● **Goal of the exercise**
Without the pictures, output all of the data exactly.

● **Data in this exercise**

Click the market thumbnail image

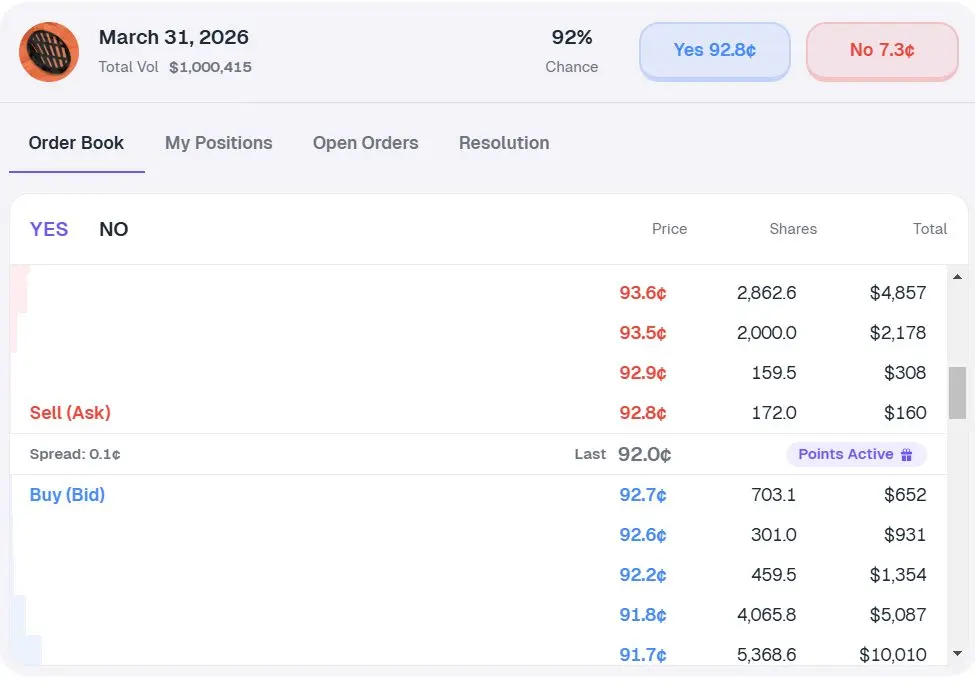pos(49,52)
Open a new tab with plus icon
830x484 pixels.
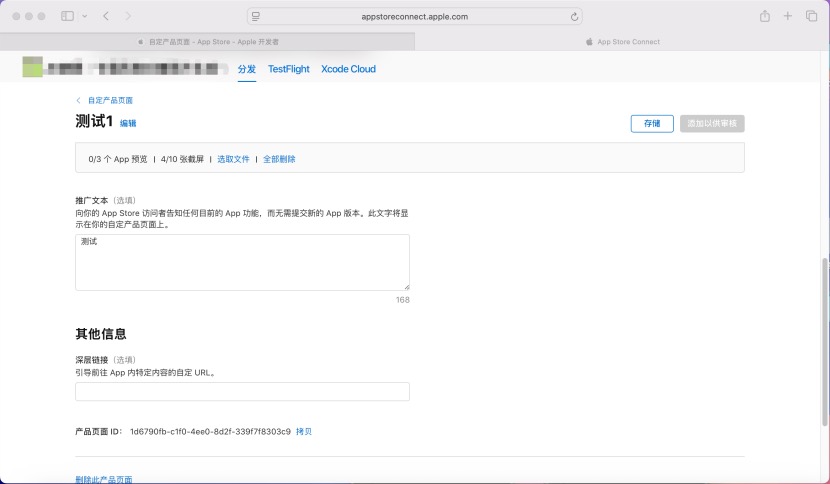pos(788,17)
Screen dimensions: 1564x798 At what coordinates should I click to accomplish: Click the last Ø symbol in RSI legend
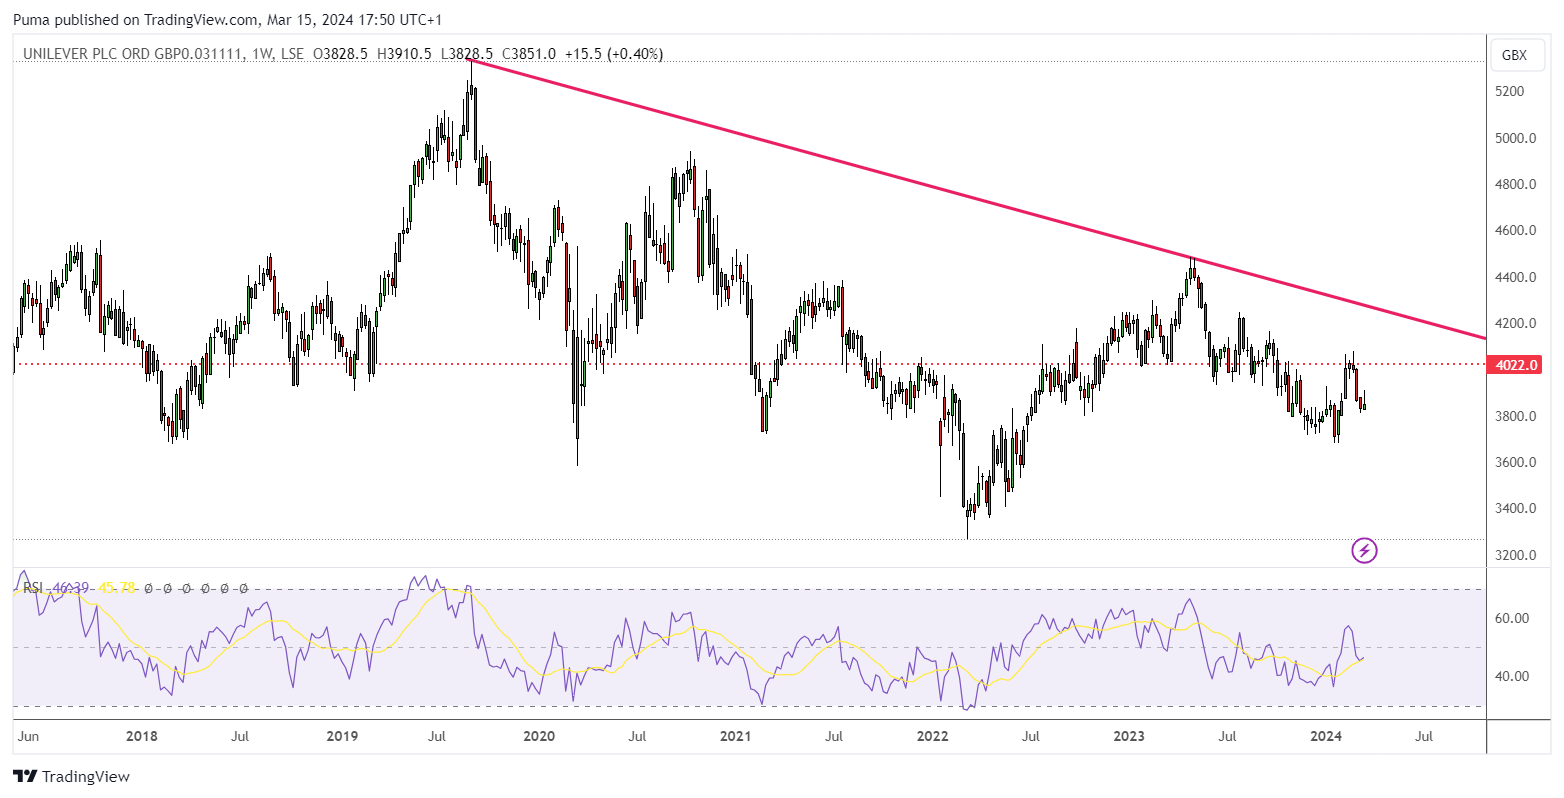click(242, 588)
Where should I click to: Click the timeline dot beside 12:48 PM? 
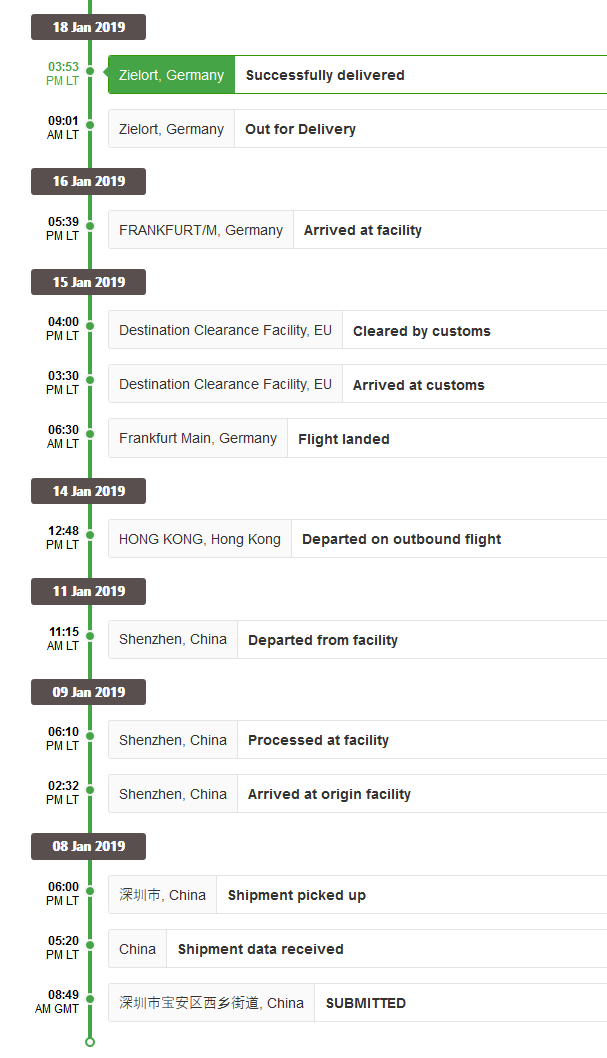click(90, 535)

● **Answer area**
Click the market thumbnail image

pos(49,52)
Open a new tab with plus icon
830x484 pixels.
pos(788,17)
Screen dimensions: 1564x798 At what coordinates should I click to accomplish: Click the last Ø symbol in RSI legend
click(242, 588)
Where should I click to: Click the timeline dot beside 12:48 PM? 
click(90, 535)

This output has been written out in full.